--- ОТРЫВОК ТЕКСТА ---
--------------------------------------------------
Эскадронный поднял голову.
— Я тебя вижу, — сказал он, — я тебя всего вижу… Ты без врагов жить норовишь… Ты к этому все ладишь — без врагов… Ты знаешь, что это получается? — сказал он, не управляясь со своим дыханием, — это скука получается… Пошел от нас к трепаной матери…”
Эпоха дает заказ на героев. Позже его подтвердит государство. А интеллигент в принципе не нужен — ни времени, ни народу, ни государству. Что и почувствовал Зощенко, у которого интеллигенция — сукины дети, которым, видишь ли, мусор во дворе пахнет. И не поспоришь — действительно, и отсутствие скверного запаха, и чистый пол, и другие неактуальные вещи — все это, по Чехову, неотъемлемая часть жизни культурного, порядочного человека. Эти вещи, как крахмальный воротничок Павла Петровича Кирсанова или виолончель Николая Петровича, в частности, и делали жизнь осмысленной, спасали ее от скуки.
Этот способ объявлен неактуальным. И наследники Чехова от этого способа вынуждены отказываться, отрекаясь заодно и от самой сути своей личности. Пройдет немного лет, и формулу отречения предельно честно произнесет Юрий Карлович Олеша: “Я русский интеллигент. В России изобретена эта кличка. В мире есть врачи, инженеры, писатели, политические деятели. У нас есть специальность — интеллигент. Это тот, кто сомневается, страдает, раздваивается, берет на себя вину, раскаивается и знает в точности, что такое подвиг, совесть и т. п. Моя мечта — перестать быть интеллигентом”.
Теперь мы можем попытаться сформулировать ответ на наивный вопрос Михаила Михайловича Зощенко: “Как могло случиться, что яркий, замечательный художник, жизнерадостный, любящий людей, ненавидящий всякую несправедливость, ложь, насилие, фальшь, был признан каким-то мрачным гением, мизантропом, холодным и равнодушным художником?”10 Именно потому и могло, и должно было случиться — потому что государству это было необходимо. Потому что победили новые люди, и Чехов, как и предложенный им путь постепенной и кропотливой духовной работы, оказался неактуален и даже вреден. Поэтому даже в энциклопедической статье можно было прочесть, что произведения Чехова характеризует “доминирующий… тон тоскливого уныния и пессимизма”11.
--------------------------------------------------
--- ИЗВЛЕЧЕННЫЙ МАТЕРИАЛ ---
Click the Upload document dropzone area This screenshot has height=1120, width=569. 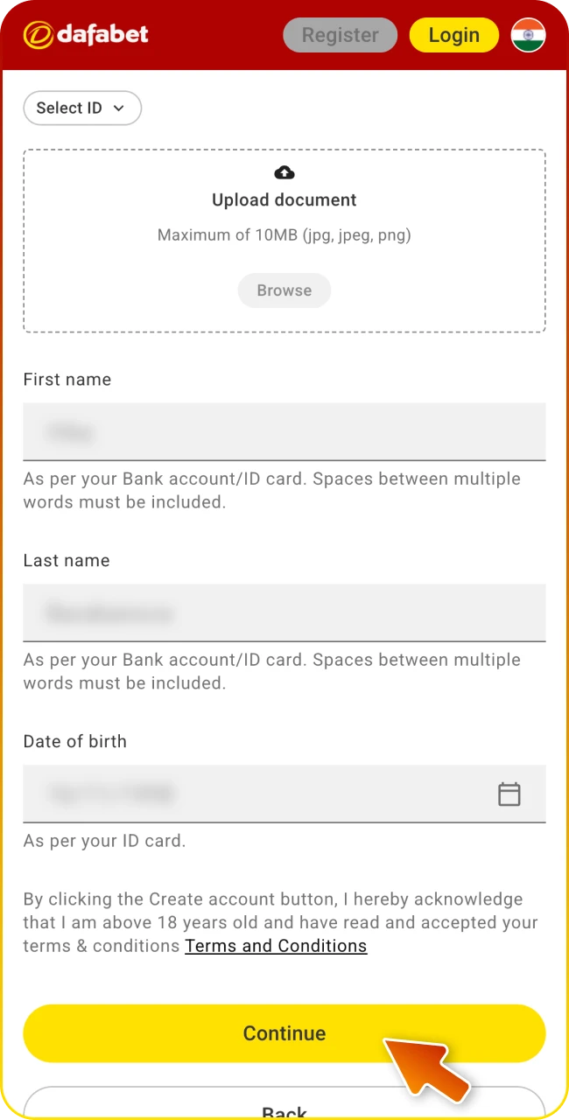[284, 241]
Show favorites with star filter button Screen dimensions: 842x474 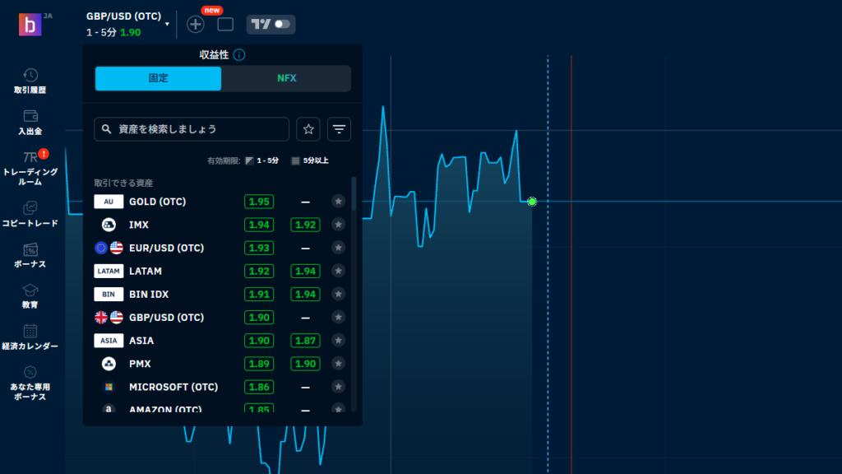(x=308, y=129)
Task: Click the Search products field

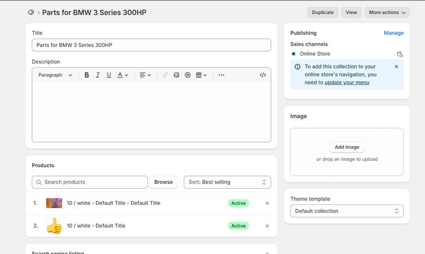Action: [90, 182]
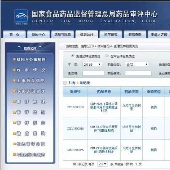Click the bullet icon next to 专家咨询会议

(x=14, y=91)
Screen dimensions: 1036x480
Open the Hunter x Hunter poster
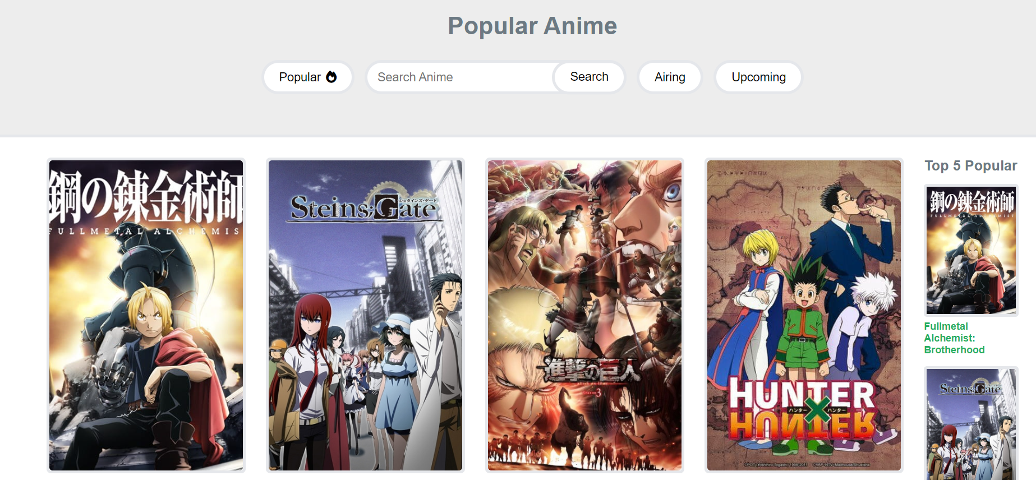[x=804, y=315]
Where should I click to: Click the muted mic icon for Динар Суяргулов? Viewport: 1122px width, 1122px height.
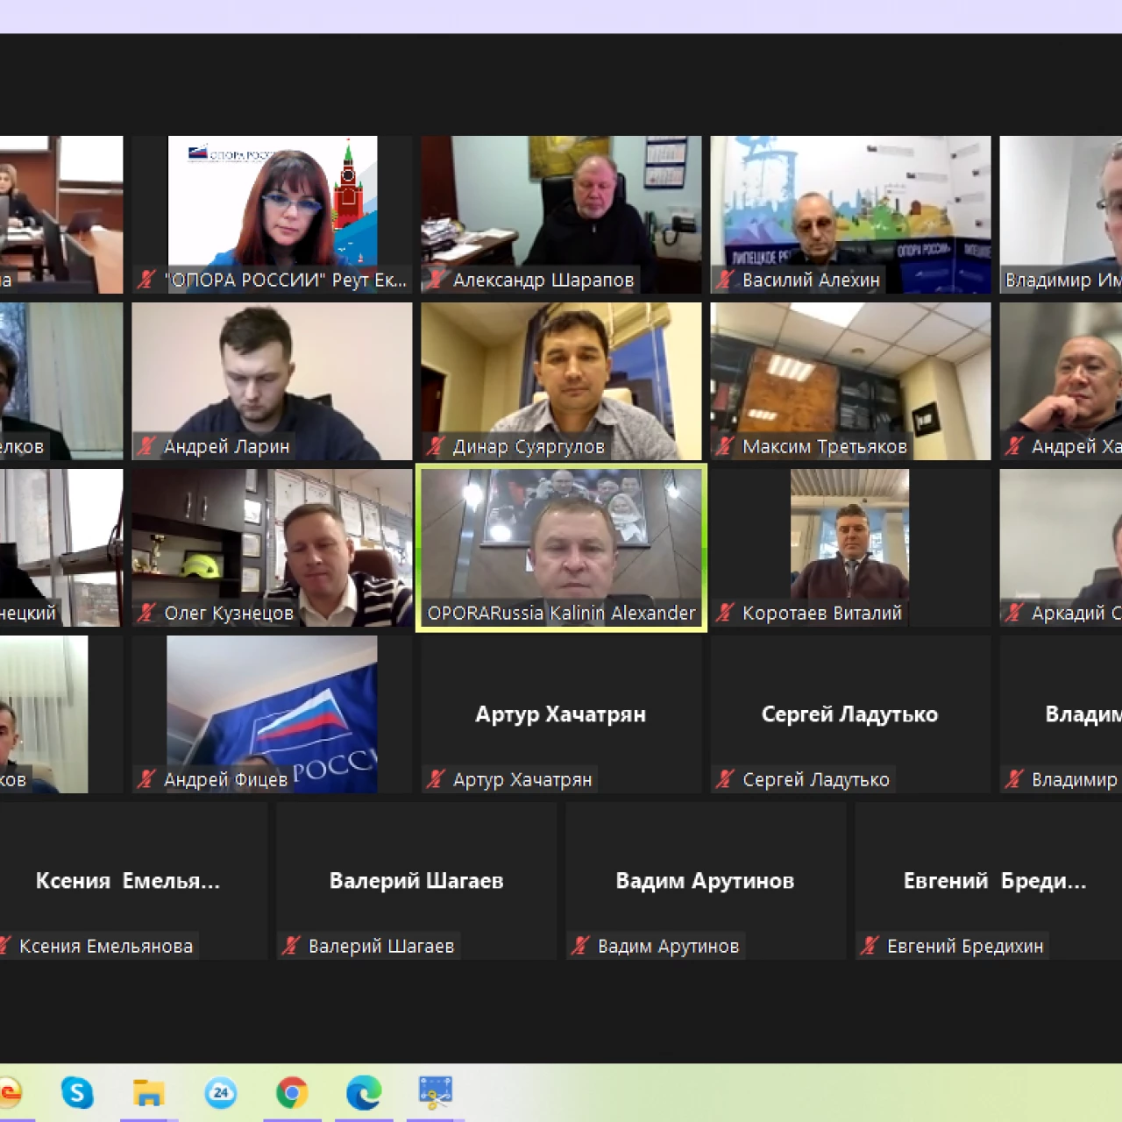[436, 446]
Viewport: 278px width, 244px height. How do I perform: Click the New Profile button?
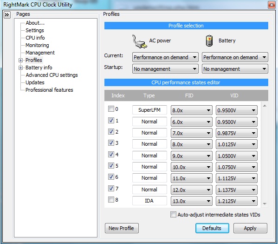coord(122,228)
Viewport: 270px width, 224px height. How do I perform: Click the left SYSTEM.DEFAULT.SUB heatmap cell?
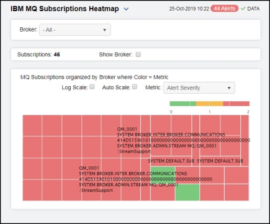click(x=171, y=161)
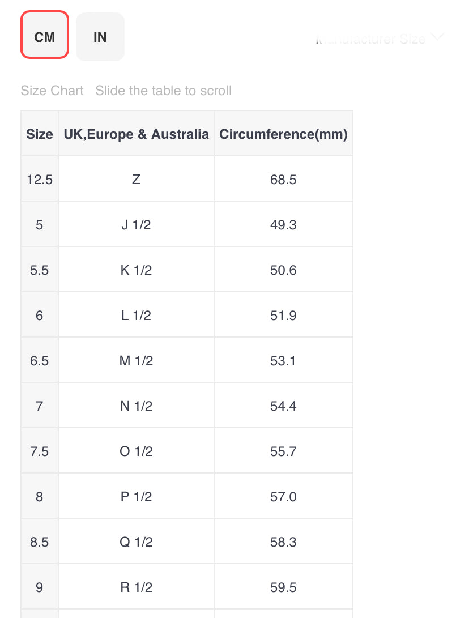Click the UK, Europe & Australia header
469x618 pixels.
(137, 134)
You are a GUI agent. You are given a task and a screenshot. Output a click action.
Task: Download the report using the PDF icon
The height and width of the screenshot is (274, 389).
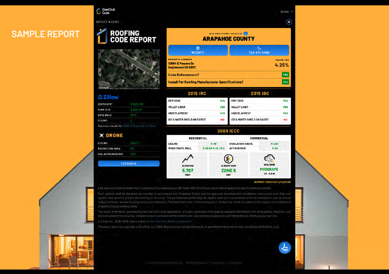tap(285, 247)
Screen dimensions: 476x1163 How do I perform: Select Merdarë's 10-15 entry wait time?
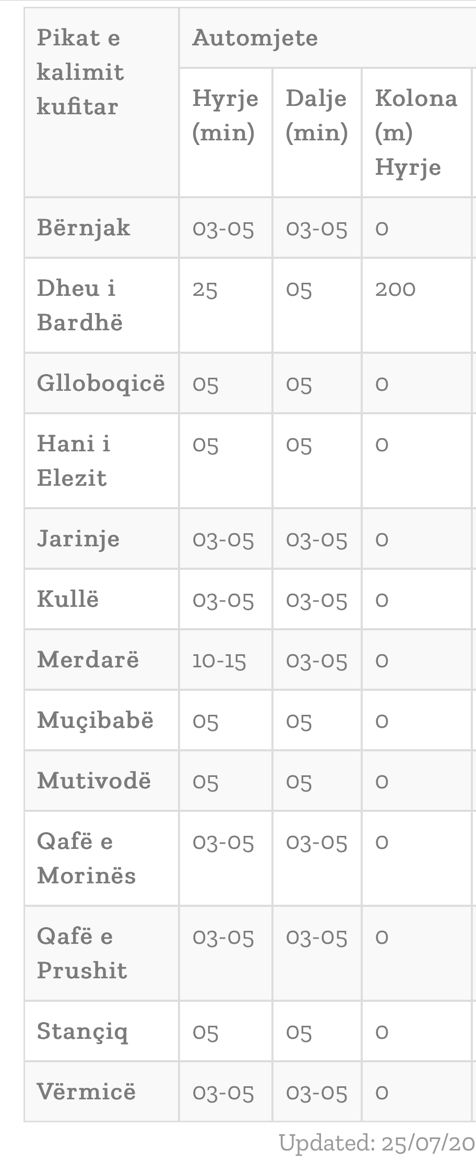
--------------------------------------------------
--- ЦЕЛЬ ЗАДАНИЯ ---
Перепечатайте часть отрывка о Чехове и интеллигенции, начиная со слов «Эпоха дает заказ» и заканчивая словами «ее от скуки.».

--- РЕШЕНИЕ ЗАДАЧИ ---
Эпоха дает заказ на героев. Позже его подтвердит государство. А интеллигент в принципе не нужен — ни времени, ни народу, ни государству. Что и почувствовал Зощенко, у которого интеллигенция — сукины дети, которым, видишь ли, мусор во дворе пахнет. И не поспоришь — действительно, и отсутствие скверного запаха, и чистый пол, и другие неактуальные вещи — все это, по Чехову, неотъемлемая часть жизни культурного, порядочного человека. Эти вещи, как крахмальный воротничок Павла Петровича Кирсанова или виолончель Николая Петровича, в частности, и делали жизнь осмысленной, спасали ее от скуки.